Top of Excerpt

Moth Species Found To Have Survived Trapped On Alpine Mountainside Since Last Ice Age
This beautiful speckled white moth is of a previously unknown population that has survived isolated hundreds of miles from any similar moths since the last ice age, 12,000 years ago, after it learned to live by eating a plant too toxic for anything else to eat.
The Alpine rose leaf-miner moth, which is a species of a moth not found anywhere within hundreds of miles, survives in the mountains, where it eats the Alpine rose, which is so toxic that it is avoided by other animals and insects.
The rare find was made by Tyrolean butterfly researcher Dr Peter Huemer, who has now confirmed that the moths are of a previously unknown population.
That means that although the species of the moth has been identified, the plants that it lived on died out in that area during the last ice age, and, instead, the new population appears to have learned to feed on an alternative plant, namely the Alpine rose.

Bottom of Excerpt

- [Requirement 1]: Write out the moth article from "The rare find" down to "the Alpine rose.", substituting "colony" for "population".
- [Requirement 2]: Continue the article about the Alpine rose leaf-miner moth from the point where it stops.
None of the data that comes next is needed here.

Top of Information supplied

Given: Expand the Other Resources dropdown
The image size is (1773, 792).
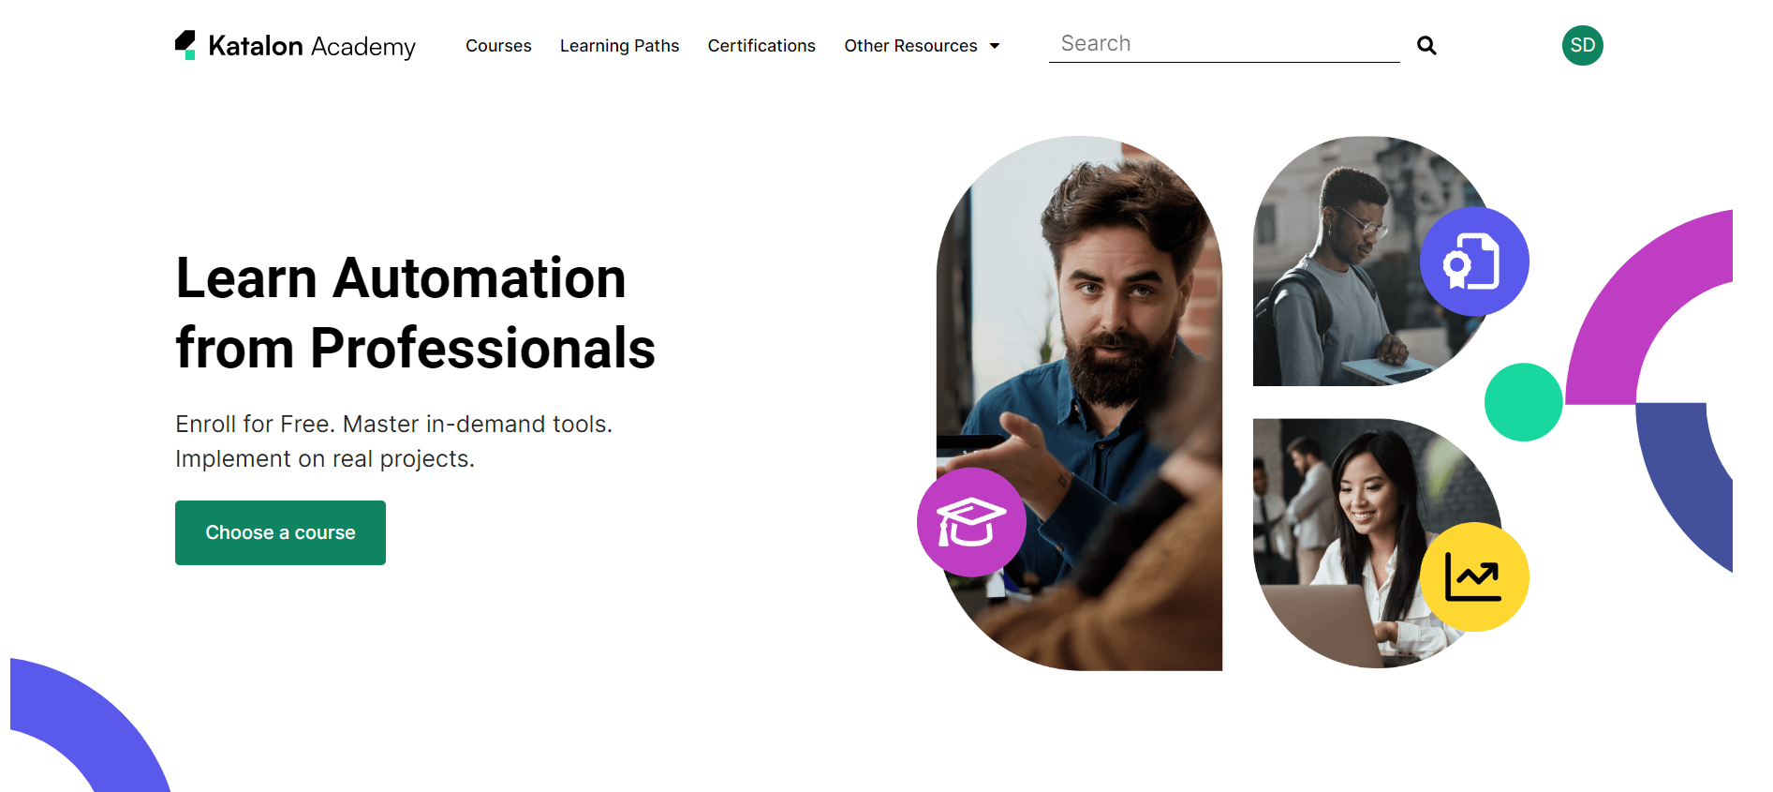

Bottom of Information supplied

- [Response area 1]:
The rare find was made by Tyrolean butterfly researcher Dr Peter Huemer, who has now confirmed that the moths are of a previously unknown colony.
That means that although the species of the moth has been identified, the plants that it lived on died out in that area during the last ice age, and, instead, the new colony appears to have learned to feed on an alternative plant, namely the Alpine rose.

- [Response area 2]:
The caterpillars of the Alpine rose leaf-miner moth live by feeding on the leaves of the plant, which they burrow inside, according to a study published in the specialist journal ‘Alpine Entomology’.
Dr Huemer said that the discovery came about by chance, as it was well known that the Alpine rose (Rhododendron ferrugineum) was toxic, and, therefore, it was never properly studied or even looked at by butterfly and moth researchers.
The plant is distinctive because of its pinkish-red bell-shaped flowers. It is known to be toxic to animals, including humans, and was also supposedly toxic to moths and butterflies until this chance discovery.
The fact that a moth population has developed to feed on it is all the more surprising, given the harsh conditions 1,800 metres above sea level in the Swiss Alps, which see a long period of snow cover.
The plant, which has rust-red coloured spots on its leaves, contains the moderately toxic substances arbutin, arecoline and rhodoxanthin, which discourage it being used as a food plant.
The plant was, therefore, rarely studied by butterfly researchers like Huemer, but during a survey of moths and butterflies in the village of Ardez in the valley region of Engadine in Switzerland on 29th July this year, he made a brief stop during an overcast day next to one of the bushes and was amazed to find a caterpillar feasting inside one of the leaves.
In a statement issued by the Natural Sciences Department of the Tyrolean State Museum, where he is the head, he said: “The purely accidental sighting of the first caterpillar in an Alpine rose leaf was an absolute adrenaline rush, it was immediately clear that this must be an extraordinary species.”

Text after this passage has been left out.